One Hundred Nights of Hero
In the tradition of The Arabian Nights, a beautifully illustrated tapestry of folk tales and myths about the secret legacy of female storytellers in an imagined medieval world.
In the Empire of Migdal Bavel, Cherry is married to Jerome, a wicked man who makes a diabolical wager with his friend Manfred: if Manfred can seduce Cherry in one hundred nights, he can have his castle -- and Cherry.
But what Jerome doesn't know is that Cherry is in love with her maid Hero. The two women hatch a plan: Hero, a member of the League of Secret Story Tellers, will distract Manfred by regaling him with a mesmerizing tale each night for 100 nights, keeping him at bay. Those tales are beautifully depicted here, touching on themes of love and betrayal and loyalty and madness.

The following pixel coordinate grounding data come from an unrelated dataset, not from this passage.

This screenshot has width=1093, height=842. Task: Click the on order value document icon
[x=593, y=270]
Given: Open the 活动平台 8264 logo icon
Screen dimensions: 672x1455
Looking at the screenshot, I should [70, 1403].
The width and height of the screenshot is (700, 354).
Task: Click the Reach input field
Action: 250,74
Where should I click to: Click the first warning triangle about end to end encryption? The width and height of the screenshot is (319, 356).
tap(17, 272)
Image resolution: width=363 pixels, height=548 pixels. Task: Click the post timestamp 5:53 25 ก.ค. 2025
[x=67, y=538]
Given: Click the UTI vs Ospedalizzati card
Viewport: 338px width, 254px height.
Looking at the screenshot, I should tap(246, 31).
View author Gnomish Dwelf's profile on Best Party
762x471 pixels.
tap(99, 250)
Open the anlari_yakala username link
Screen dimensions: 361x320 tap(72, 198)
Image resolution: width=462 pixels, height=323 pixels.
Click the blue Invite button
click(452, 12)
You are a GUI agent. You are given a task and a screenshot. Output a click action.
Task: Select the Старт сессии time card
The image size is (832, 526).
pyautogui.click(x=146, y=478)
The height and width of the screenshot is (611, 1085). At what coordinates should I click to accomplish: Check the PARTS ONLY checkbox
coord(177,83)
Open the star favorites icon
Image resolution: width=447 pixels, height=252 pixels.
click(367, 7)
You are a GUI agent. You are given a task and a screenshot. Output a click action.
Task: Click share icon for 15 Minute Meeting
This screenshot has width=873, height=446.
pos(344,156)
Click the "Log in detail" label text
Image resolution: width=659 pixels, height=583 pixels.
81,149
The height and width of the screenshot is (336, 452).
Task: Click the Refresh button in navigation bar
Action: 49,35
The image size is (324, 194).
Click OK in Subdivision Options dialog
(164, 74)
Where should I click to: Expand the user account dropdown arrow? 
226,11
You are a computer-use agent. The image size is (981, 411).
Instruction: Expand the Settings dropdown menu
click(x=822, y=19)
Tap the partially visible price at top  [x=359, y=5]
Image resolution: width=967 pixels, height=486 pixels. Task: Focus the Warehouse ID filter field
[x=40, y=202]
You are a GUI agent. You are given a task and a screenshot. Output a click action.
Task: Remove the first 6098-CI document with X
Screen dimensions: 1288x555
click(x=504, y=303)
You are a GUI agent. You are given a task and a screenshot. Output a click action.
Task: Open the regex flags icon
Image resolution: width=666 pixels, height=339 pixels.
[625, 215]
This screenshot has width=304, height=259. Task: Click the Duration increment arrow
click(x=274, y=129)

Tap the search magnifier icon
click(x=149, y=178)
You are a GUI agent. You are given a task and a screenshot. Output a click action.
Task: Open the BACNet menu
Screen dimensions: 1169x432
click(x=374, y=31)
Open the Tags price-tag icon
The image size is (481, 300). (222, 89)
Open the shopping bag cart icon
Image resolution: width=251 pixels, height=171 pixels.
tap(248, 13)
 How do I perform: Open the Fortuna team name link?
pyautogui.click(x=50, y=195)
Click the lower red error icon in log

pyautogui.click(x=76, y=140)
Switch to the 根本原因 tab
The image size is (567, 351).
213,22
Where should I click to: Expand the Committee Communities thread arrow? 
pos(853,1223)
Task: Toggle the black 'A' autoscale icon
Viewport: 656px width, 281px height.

The One Hundred Nights of Hero is a fun take on the Scheherazade-type story, in graphic novel form. I quite enjoyed the art, though a few of the female characters who were mentioned very briefly aren’t very distinguishable from other female characters who are mentioned briefly (which is really kind of ironic, given the strong feminist bent of the story — though I’m not very good with noticing small details, so this is probably partly on me).
It’s not terribly original, but it works, and I enjoyed reading it. I did find the lettering and colouring a little distracting at times: it’s all very deliberately quirky and stylised, and sometimes it’s difficult for me then to know where I’m supposed to be following the panels, or to make out the text.
This feels like I’m damning it with faint praise, but I enjoyed myself reading it, and I’d happily give it as a gift or recommend it to people. It just didn’t completely blow me away the way it did some others.